Now we will create Kedro pipelinewhich will describe the data analysis workflow that will be applied to our raw dataset. In the terminal, enter:

kedro pipeline create data_processing

This command creates several Python files inside src/churn_predictor/pipelines/data_processing/. Now we will open nodes.py and paste the following code:

import pandas as pd
from typing import Tuple

def engineer_features(raw_df: pd.DataFrame) -> pd.DataFrame:
    """Create derived features for modeling."""
    df = raw_df.copy()
    df['tenure_months'] = df['account_age_days'] / 30
    df['avg_monthly_spend'] = df['total_spend'] / df['tenure_months']
    df['calls_per_month'] = df['support_calls'] / df['tenure_months']
    return df

def split_data(df: pd.DataFrame, test_fraction: float) -> Tuple[pd.DataFrame, pd.DataFrame]:
    """Split data into train and test sets."""
    train = df.sample(frac=1-test_fraction, random_state=42)
    test = df.drop(train.index)
    return train, test

The two functions we just defined work as nodes that can apply transformations to a dataset in a repeatable, modular workflow. The first uses basic, illustrative feature engineering, creating several derived features from the raw ones. Meanwhile, the second function defines the division of the data set into training and test sets, e.g. for further machine learning modeling.

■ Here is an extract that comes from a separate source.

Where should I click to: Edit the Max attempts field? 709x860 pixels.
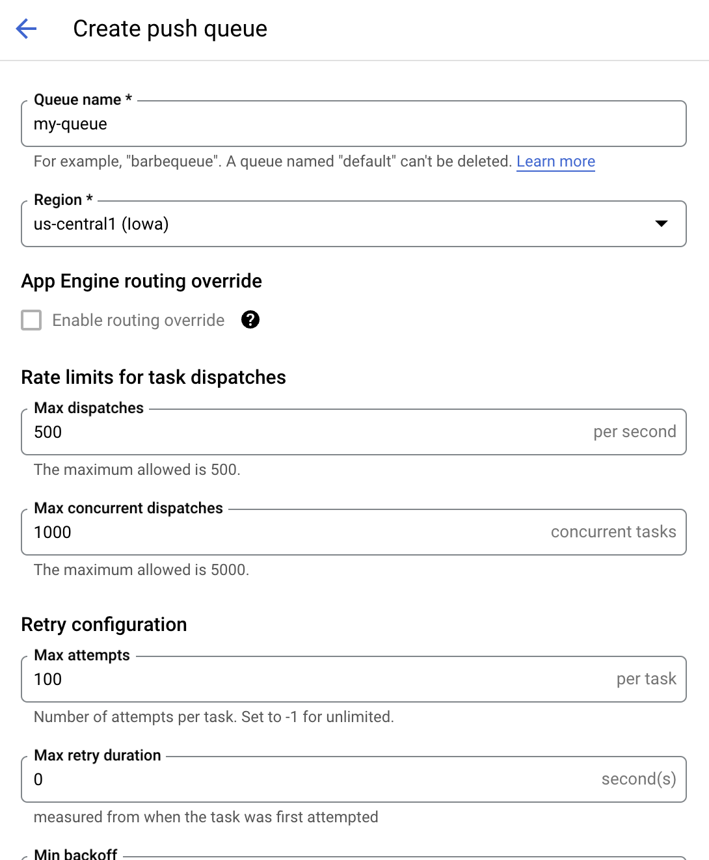coord(354,679)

There is another Python file in the same subdirectory: pipeline.py. Let’s open it and add:

from kedro.pipeline import Pipeline, node
from .nodes import engineer_features, split_data

def create_pipeline(**kwargs) -> Pipeline:
    return Pipeline([
        node(
            func=engineer_features,
            inputs="raw_customers",
            outputs="processed_features",
            name="feature_engineering"
        ),
        node(
            func=split_data,
            inputs=["processed_features", "params:test_fraction"],
            outputs=["train_data", "test_data"],
            name="split_dataset"
        )
    ])

Some of the magic happens here: notice the names used for the inputs and outputs of nodes in the pipeline. Like Lego blocks, here we can flexibly refer to different dataset definitions in our data catalogstarting, of course, with the dataset of raw customer data we created earlier.

There are a few final setup steps left to get everything working. The proportion of test data for the partitioning node is defined as the parameter to be passed. In Kedro, we define these “external” code parameters by adding them to the file conf/base/parameters.yml file. Let’s add to this currently empty configuration file:

Additionally, by default, the Kedro project imports modules from the PySpark library by default, which we won’t actually need. IN settings.py (in the “src” subdirectory) we can disable this by commenting out and modifying the first few existing lines of code as follows:

# Instantiated project hooks.
# from churn_predictor.hooks import SparkHooks  # noqa: E402

# Hooks are executed in a Last-In-First-Out (LIFO) order.
HOOKS = ()

Save all changes, make sure you have pandas installed in a working environment, and prepare to run the project from the IDE terminal:

This may or may not work at first, depending on the version of Kedro you have installed. If this doesn’t work and you will receive DatasetErrorthe likely solution is pip install kedro-datasets Or pip install pyarrow (or maybe both!) and then try running again.

Hopefully you can receive several “INFO” messages informing you about different stages of the data flow. This is a good sign. In data/02_intermediate directory, you can find several parquet files containing the data processing results.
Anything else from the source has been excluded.